Creole artisans are known for a rich tradition of arts and crafts like basket works, straw platting (used in wicker furniture and baskets), earthenware pots and jars, as well as carving. Basketry was brought to this part of the world by the Africans, and the skill of Basketry is still practiced by many indigenous people of the Americas. In Belize, there are two types of weaving, the style practiced by the Garinagu, and those woven by the Creole and the Ke’tchi. Palmetto leaves are also commonly used in rural areas to make baskets hats and other useful items.
The Creoles and the Garinagu use straw and other suitable materials to make bowls as well as baskets, hats, and mats. This skill is distinctively West African in origin. Here, it is worth mentioning the PATAKI. The Pataki is a watertight, rectangular travel and storage basket that survived the slave era and is a prime example of Creole craftsmanship.

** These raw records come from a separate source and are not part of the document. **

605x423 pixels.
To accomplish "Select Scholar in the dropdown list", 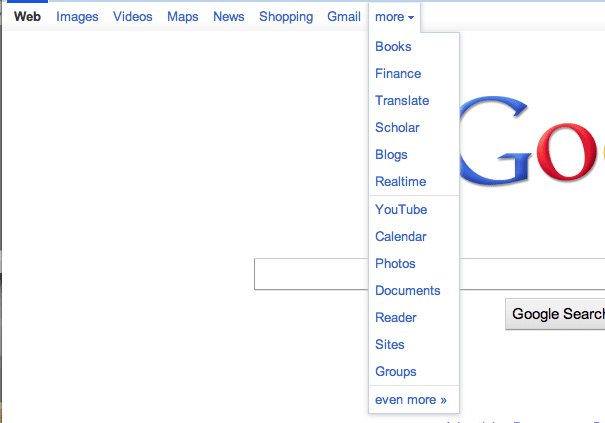I will 397,128.
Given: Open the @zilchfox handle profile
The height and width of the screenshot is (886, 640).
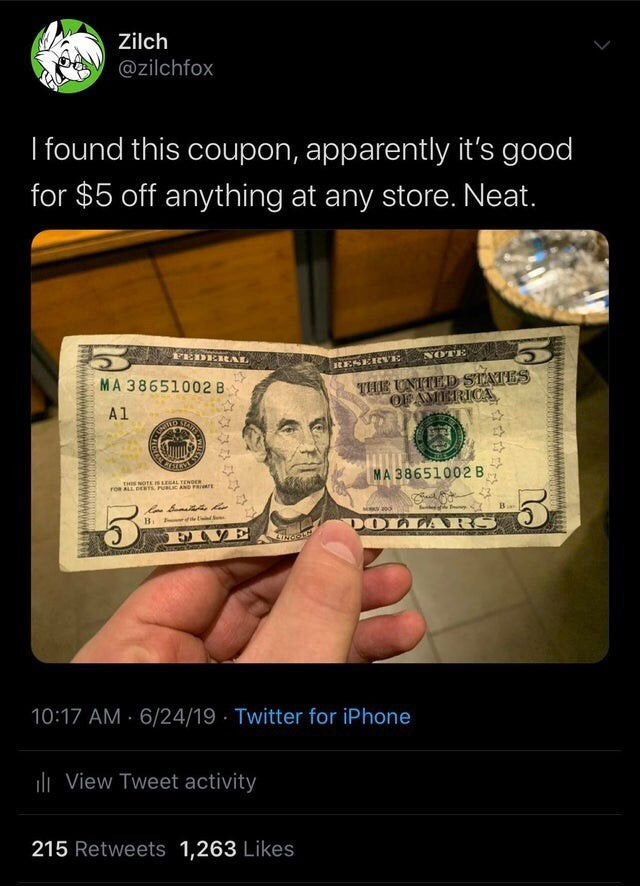Looking at the screenshot, I should pyautogui.click(x=166, y=68).
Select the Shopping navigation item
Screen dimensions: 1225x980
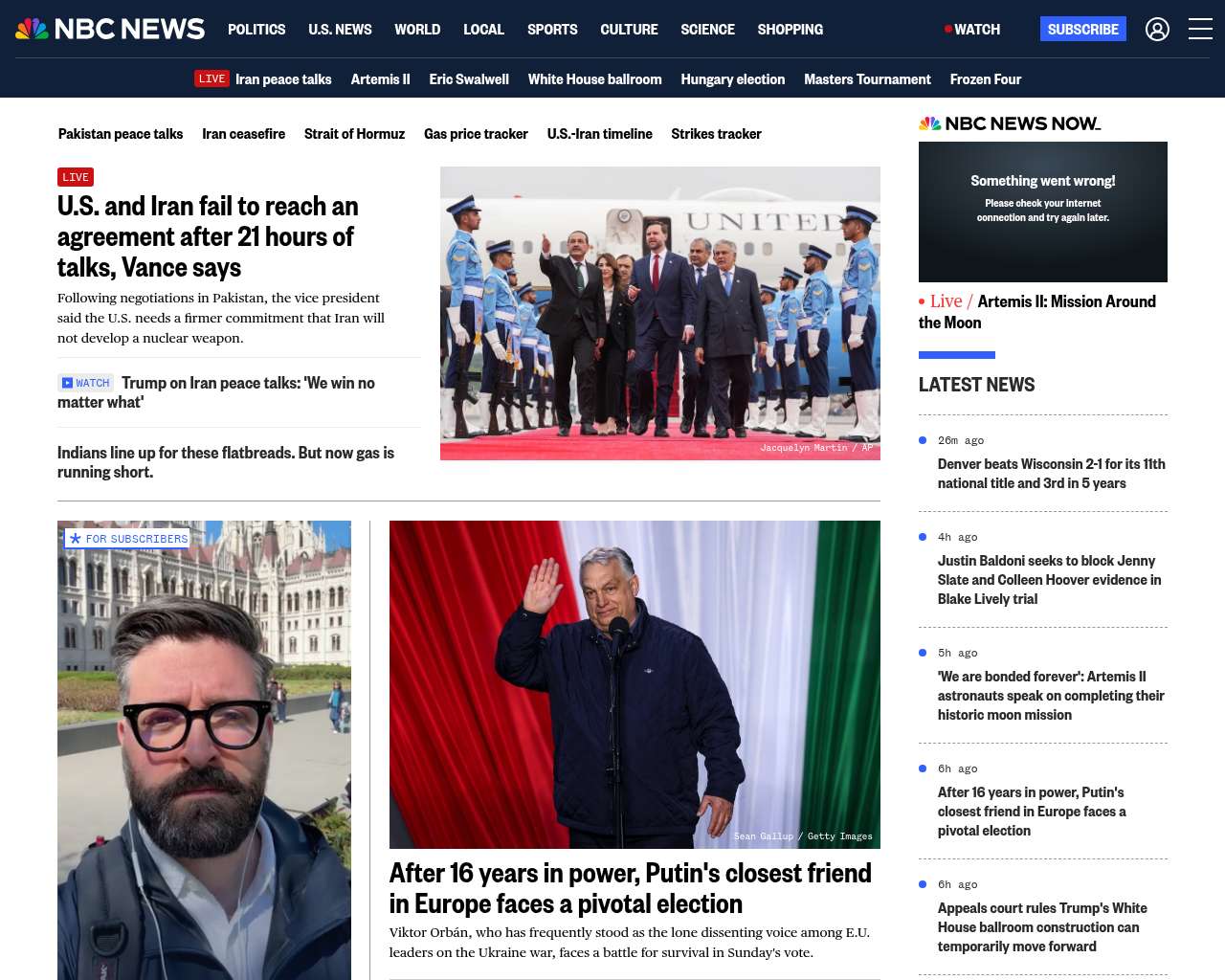pos(790,30)
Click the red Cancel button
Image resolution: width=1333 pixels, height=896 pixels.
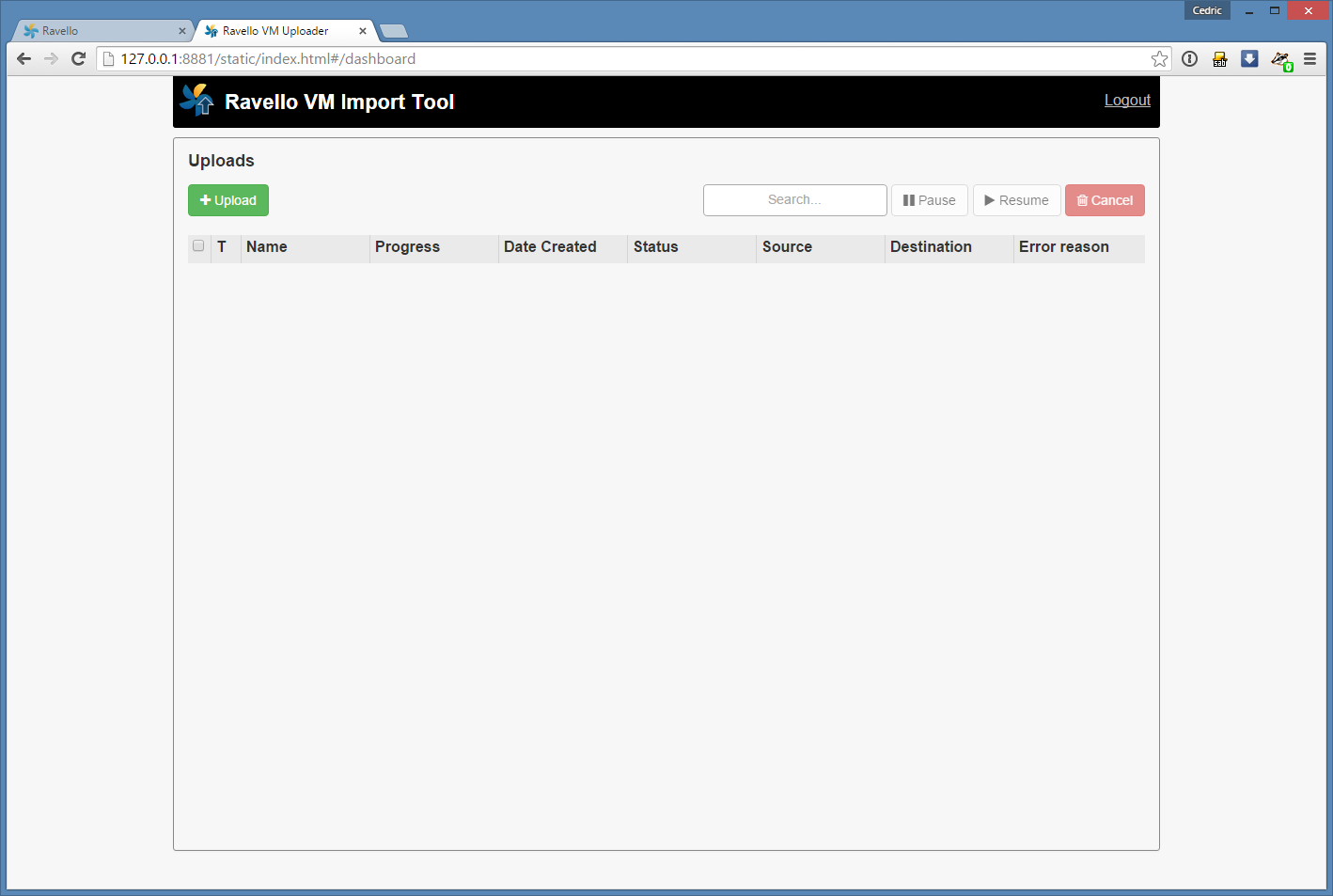point(1105,200)
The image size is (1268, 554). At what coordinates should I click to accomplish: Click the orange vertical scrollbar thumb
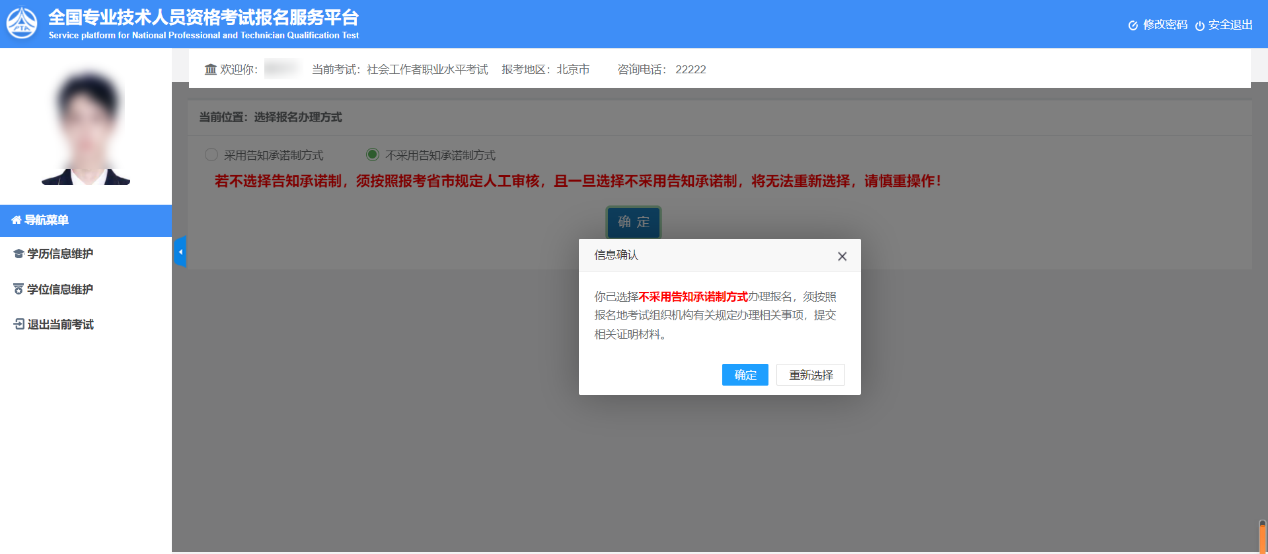click(x=1262, y=537)
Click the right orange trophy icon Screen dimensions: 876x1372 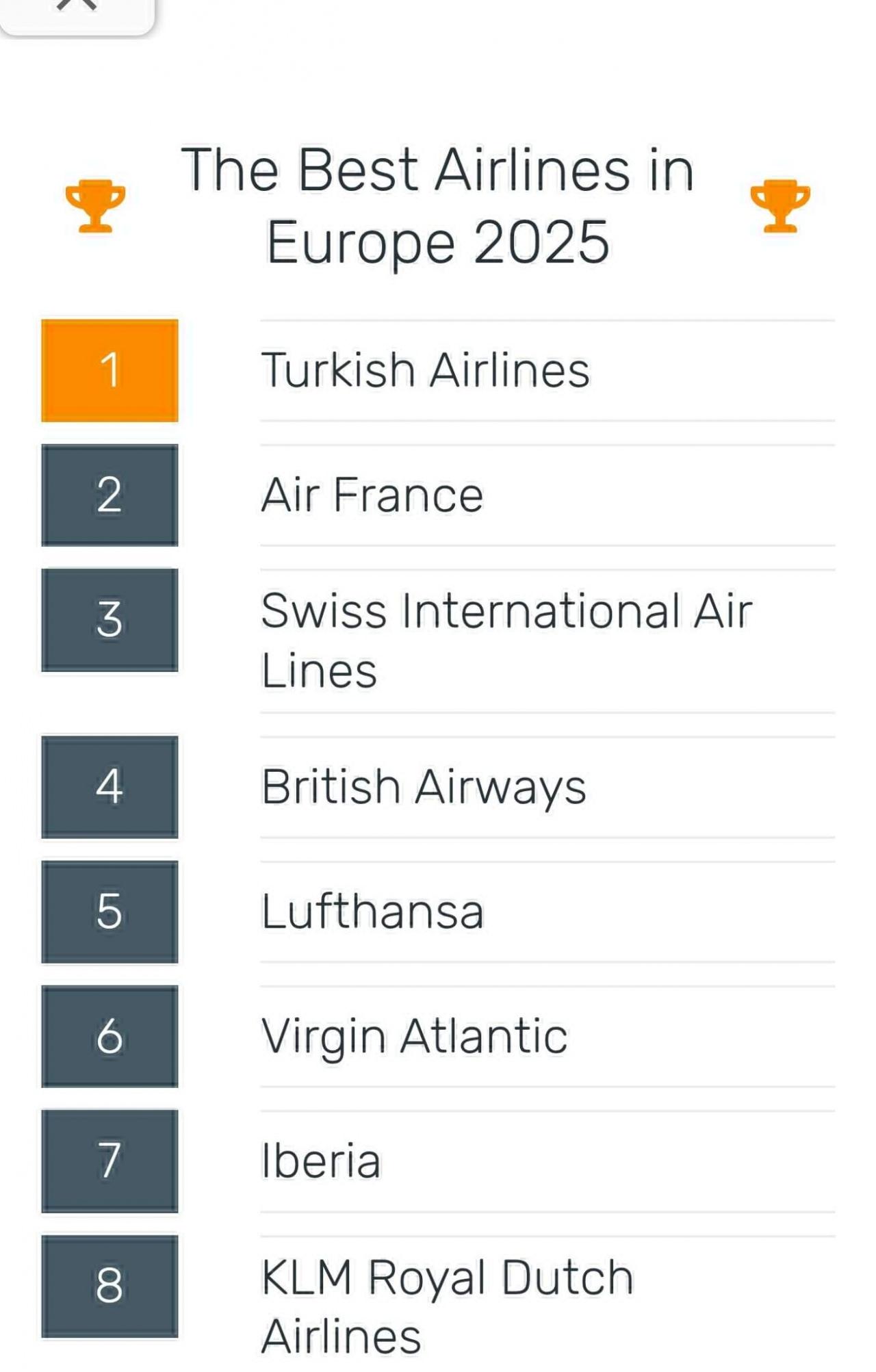[780, 206]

Today, not only the creoles but all the ethnic groups use creole utensils, especially those used in the preparation of fufu from cassava and yams, such as the mortar (mata) and pestle. The mortar and pestle are used for crushing cohune nuts for making oil. They are also used for pounding plantain, peppers, spices and cleaning rice. A very popular and widely used utensil is the calabash bowl, used for eating scooping up water, storing grains, keeping tortillas. This gourd is first dried and the inside removed, Surprisingly, the inside is used in making cough syrup.
African slaves possessed the skill of sculpturing works of art from a variety of materials, especially wood. You can see evidence of this all over Belize int the beautiful carvings of birds, boats, fish and other items using the beautiful zericote wood.
The Dory is a dugout boat with a bow and stern. Its name comes from the African word duri. It differs from the traditional boat of the native Indians which is just a hollowed-out log with no bow or stern. The Creoles used them for fishing, transportation, and travel along the rivers since there was no other means of transportation until the 20th century. They used the large trunks of the Mayflower and Red Cedar trees. Other uses of wood were for fish traps, fly brushes made of cohune fronds, and the poke-and-dough boy stick used to handle food on firewood properly, in order not to get burned.
In many rural areas, you will still see that thatch houses are still in use. These houses are made from the cabbage palm. The base is made of wild cane or pimento (palmetto), and more recently, of lumber. The roof is made of cohune leaves or Moho bark. Clay is used to plaster the house and make a solid raised floor. Most of the ethnic groups in Belize use these materials.
The beauty of Belize is the overlapping of cultures, that has almost become seamless. There is no doubt that Creole culture is now part and parcel of what Belize signifies.